▶ _課題一覧_:
A – 有田の陶芸家の記事によると、山本亮平さんの自宅兼工房は有田町のどの地区にあるか。
B – 有田の陶芸家の記事を、最後の文の後から書き継げ。

▶ _抜粋資料_:
══════════

目指す陶芸のすべてがここにある
<旅の途中で出会った人>
陶芸家/絵付け師
山本亮平さん・ゆきさん
茶碗や皿をまるで割り散らかしたかのように、道端のそこかしこに数百年前の器の破片が顔をみせる不思議な光景。山本亮平さんの自宅兼工房がある有田町の南川原地区は、日本で初めて磁器が焼かれた土地で、工房の裏山には天神森窯という有田の中で最も古い窯跡もある。道端の陶片も、この地で磁器が作られていた証なのだろう。
「なんかすごい田舎だな、と(笑)。最初は、住む気満々ではなかったんです。でも、だんだん居心地がよくなって」。東京の美大を卒業後、有田窯業大学校で焼きものを学んだ山本さんは、絵付け師である妻のゆきさんとも、そこで知り合った。

══════════

▶ _元データ_:
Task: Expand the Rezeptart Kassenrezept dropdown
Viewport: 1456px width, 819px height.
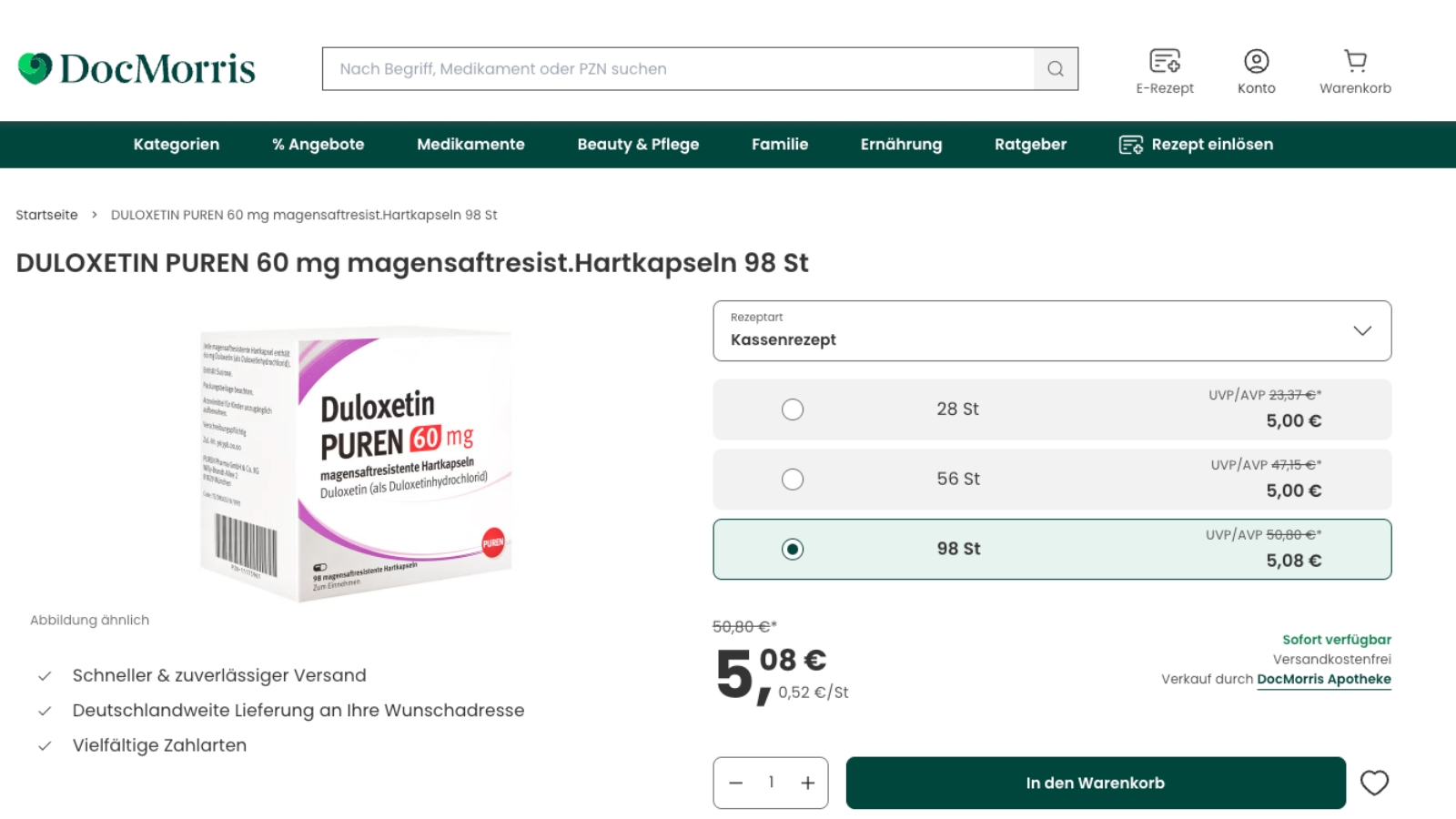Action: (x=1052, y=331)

══════════

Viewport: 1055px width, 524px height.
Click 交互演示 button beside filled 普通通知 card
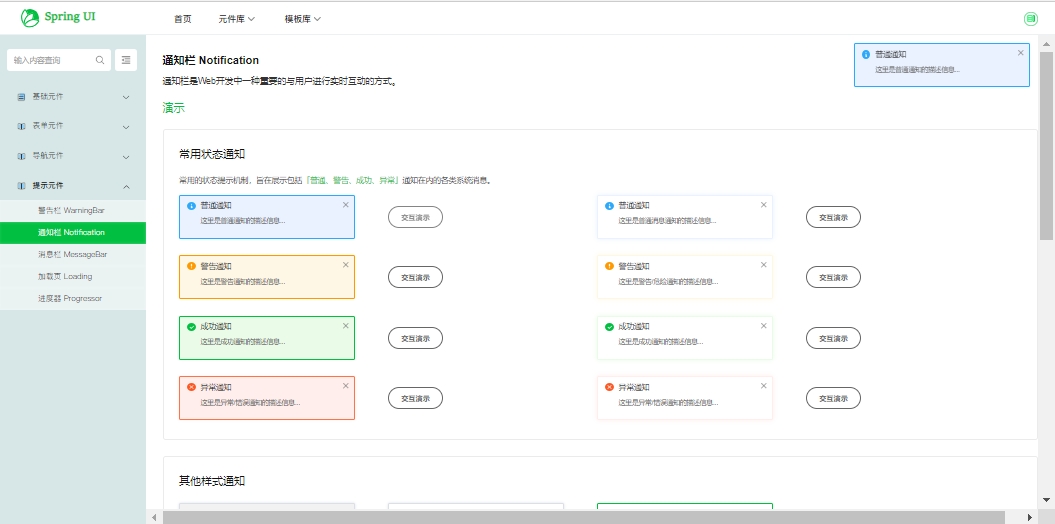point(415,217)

══════════

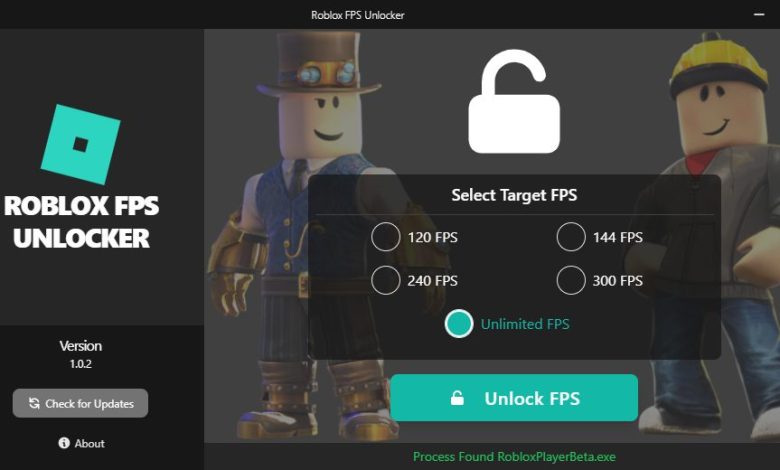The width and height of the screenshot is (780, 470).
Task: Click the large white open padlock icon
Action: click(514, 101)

══════════

▶ _各課題の回答_:
A – 南川原地区。

B –
「原料が石、灰、水だけという、磁器のシンプルさが好きなんです。この場所には、そのすべてが揃っているんですよね」。山本さんが目指すのは、磁器誕生の頃の器作り。その時代に思いを馳せると、古いものをなぞるだけでなく、今の時代にどんなことができるだろうか、と創作意欲も湧くという。
「焼きものについて詳しい方が近所に多いので、教えてもらうことも多くて。暮らしているだけで学べる環境です」。土地のルーツに導かれて器を作り、日々を送る。夫妻の醸し出す穏やかな空気感は、作品に表れている。
山本亮平(やまもと りょうへい)
1972年東京出身。多摩美術大学油画科卒業。2002年有田窯業大学校絵付けろくろ研修終了。2007年有田町にて独立築窯。
山本ゆき(やまもと ゆき)
1978年長崎県佐世保市出身。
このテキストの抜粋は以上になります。